Passage for review:
______
Sunday, November 1, 2009

Thug-o-phobia: The Real Reason we Can't Stop Gangs

Thug-o-phobia: The Real Reason We Can't Stop Gangs

Paul Scott

"In Durham they say we gang bang.
All around the world it's the same thang."
Unless we're shootin' you don't know my name
That's the only way we gain fame."

Thug-o-phobia-TRUTH Minista

Go to any major city in America and ask residents what are the major problems facing their communities and you can bet somewhere in their top 5 will be gangs; that dreaded group of young'uns who go 'round robbin' and pillagin' innocent town folks. Durham, NC is no different, as since the late 90's, the city has been portrayed in the media as the gang capital of the South. This has resulted in an epidemic of "thug-o-phobia" that has town folks seeing gangsters behind every street light post.

In some ways, Thug-o-phobia has become the new radical chic of the 60's, as there is something dangerous, yet exciting about gangsta-ism i(n a James Dean kind of way) for many suburbanites . So, any O.G. (Original Gangster) Joe who rolls into town with a tall tale about how he "was a member of the notorious, Riverdale "Archie Gang" but experienced an epiphany on his way to Pop's Drive Inn to do a drive-by on rival gang "The Jugheads" is welcomed with open arms to "save Durham's youth."

While the local guy with a workable solution based on a strong socio-economic analysis of the problem may be ignored, any out of town slickster with a henna tattoo of Bugs Bunny on his shoulder is given the key to the city.

Since the gang problem has been an issue in Durham and many southern cities for over the last decade, we must explore the many reasons why a college town bustin' at the seams with smart folks, can't seem to get a handle on the problem?

First, there has been little effort to understand the history of gangs in this country. Although most people assume that gangs started in South Central Los Angeles with the Bloods and the Crips, the truth is that gangs in American started when European immigrants organized themselves into protection societies. Later, some of these organizations became organized crime families. This is ,somewhat, similar to the origins of the modern urban street gangs, however, the Bloods and Crips did not come into national prominence until the mid to late 80's.

While poverty and lack of employment may have played a major part in the criminalization of gangs, many will agree that it was the drug trade that gave rise to violent gang activity. Some have alleged that 40 years ago heroin was purposely introduced into black neighborhoods, as well as the hippie counter culture in order to stifle activism; opening the door for the problems we are experiencing, today. Also, authors like Gary Webb, in his controversial book "Dark Alliance," traced the government's alleged role in the crack epidemic in Los Angeles during the mid 80's.

It must, also, be noted that the act of "fighting gangs" is, in and of itself, a cash cow. Many people are depending on the continuous cycle of gang violence to pay their mortgages and to send their children to college. One can only guess the money that goes towards paying "gang experts," sponsoring gang awareness seminars and maintaining the prison industrial complex.
______
Copy out everything in the gang post above from "While the local" down to "on the problem?", word for word.

Given data:
______
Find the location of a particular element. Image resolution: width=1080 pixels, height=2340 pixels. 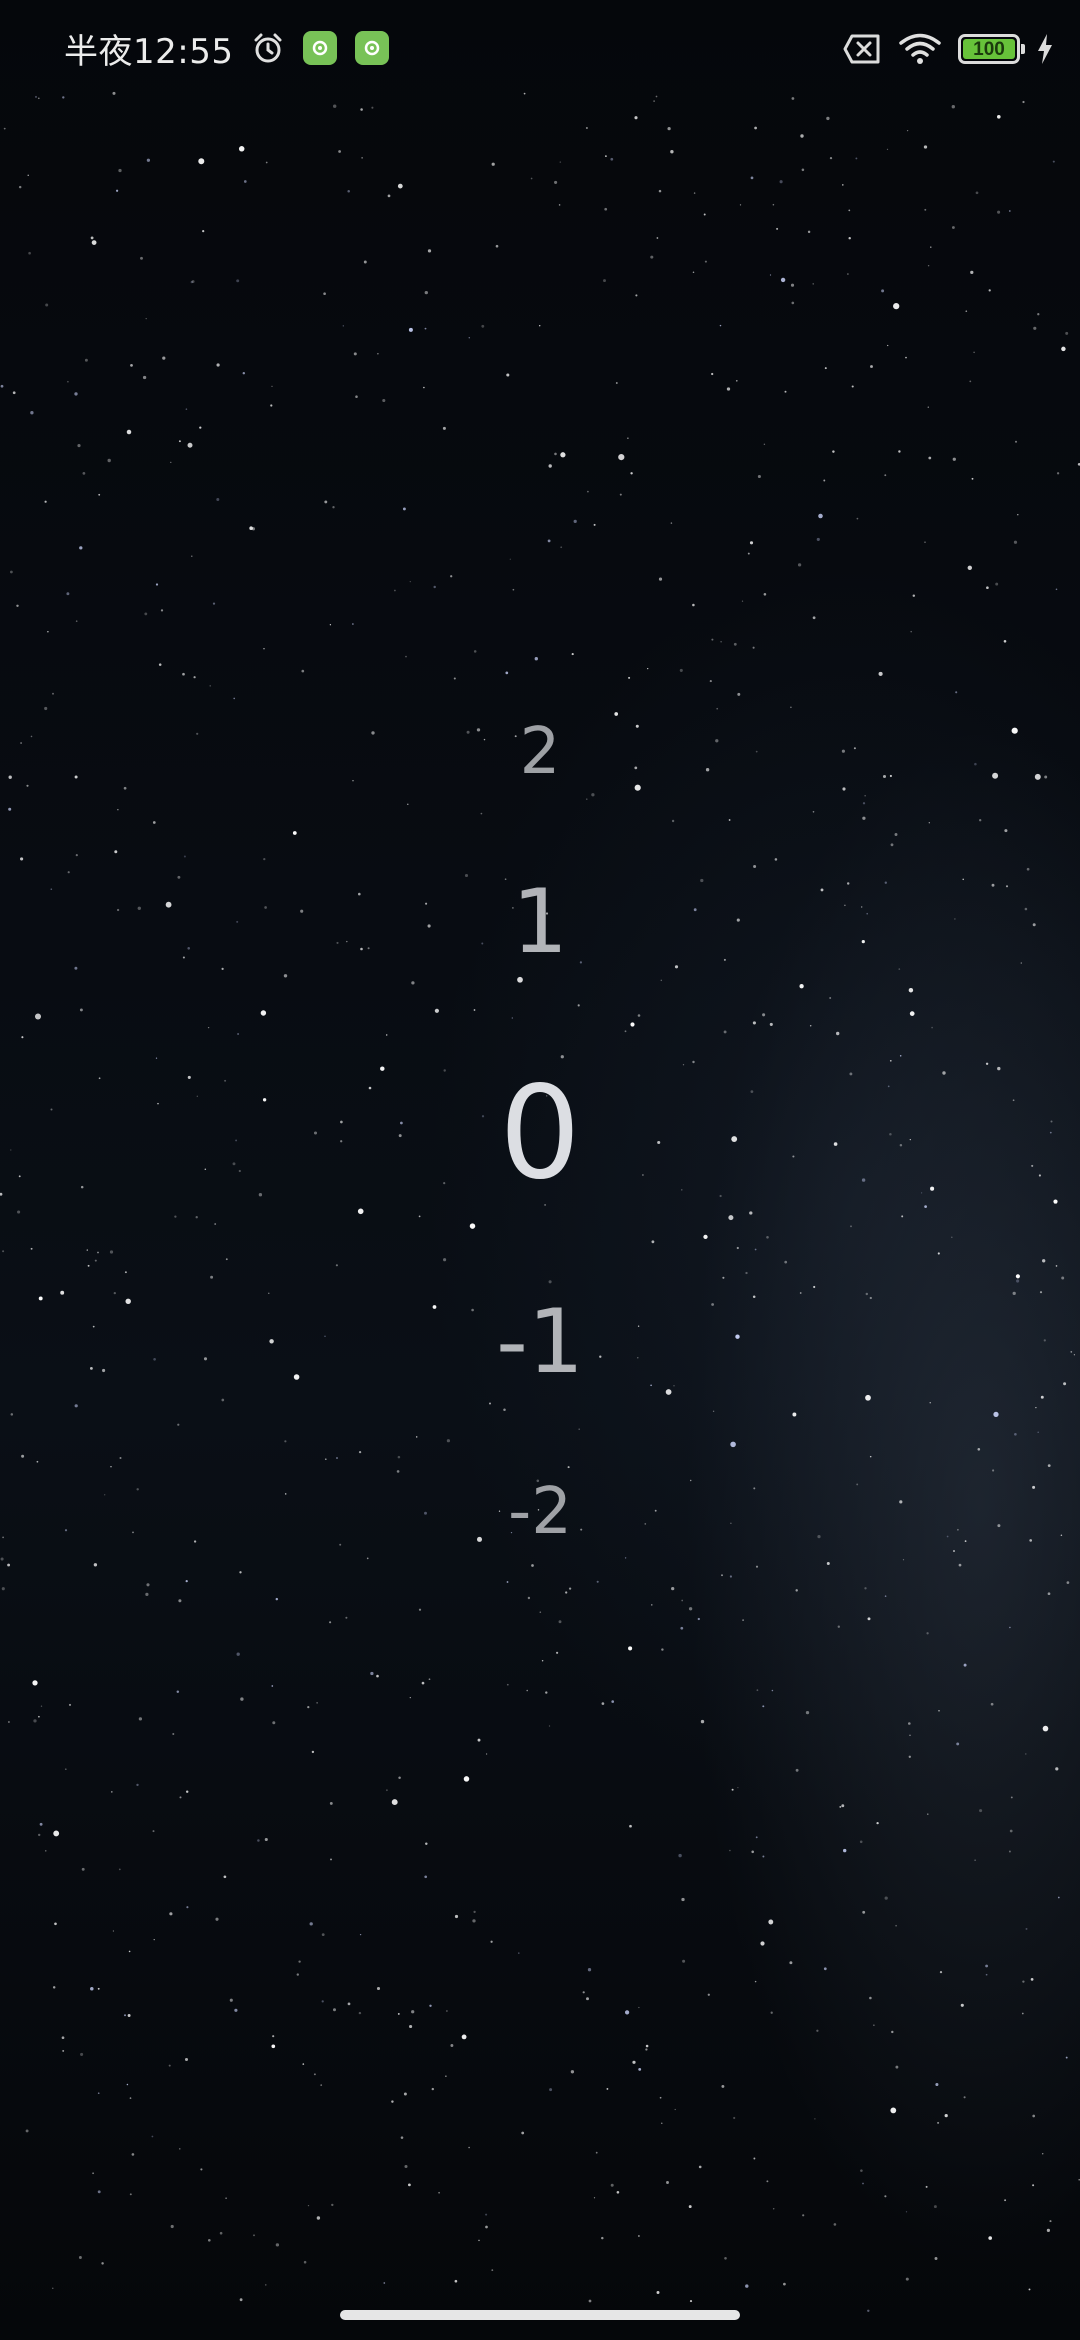

status-bar: 半夜12:55 100 is located at coordinates (540, 48).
______
Your response:
While the local guy with a workable solution based on a strong socio-economic analysis of the problem may be ignored, any out of town slickster with a henna tattoo of Bugs Bunny on his shoulder is given the key to the city.

Since the gang problem has been an issue in Durham and many southern cities for over the last decade, we must explore the many reasons why a college town bustin' at the seams with smart folks, can't seem to get a handle on the problem?